Assume that $\sin\colon \mathbb{R} \rightarrow \mathbb{R}$ is continuous. Hint: consider using the Sandwich Lemma.
i) Show that the function $f(x) = \begin{cases} \text{sin}(\frac{1}{x}), & \text{if $x \ne 0$} \\ 0, & \text{if $x = 0$} \end{cases}$ is not continuous at $0$.
ii) Show that the function $f(x) = \begin{cases} x\text{sin}(\frac{1}{x}), & \text{if $x \ne 0$} \\ 0, & \text{if $x = 0$} \end{cases}$ is continuous everywhere, and not differentiable at $0$.

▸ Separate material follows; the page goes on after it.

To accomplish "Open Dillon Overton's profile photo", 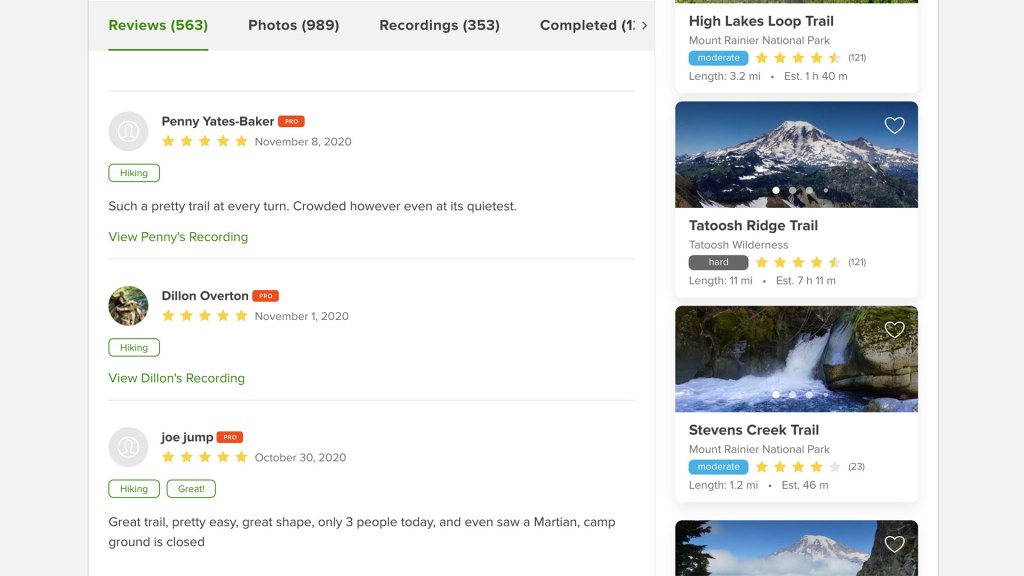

I'm having a bit of trouble proving these 2 problems using formal definitions. For i), I thought that if the limit at $a$ does not exist, then the function is not continuous at $a$, but after looking at some posts that does not seem to be the case. Does i) have something to do with the composition of continuous functions? If $f$ and $g$ are continuous at $0$, then $f(g)$ is also continuous at $0$. Since $g(x) = \frac{1}{x}$ is not continuous at $0$, does that necessarily mean $f(g)$ cannot be continuous at $0$ as well? It seems to make sense to me, but I can't really prove it (if it even is correct).
For ii), I'm completely lost. I don't see how that function is even continuous everywhere.
Any help or guidance on understanding these 2 problems would be greatly helpful. Thank you.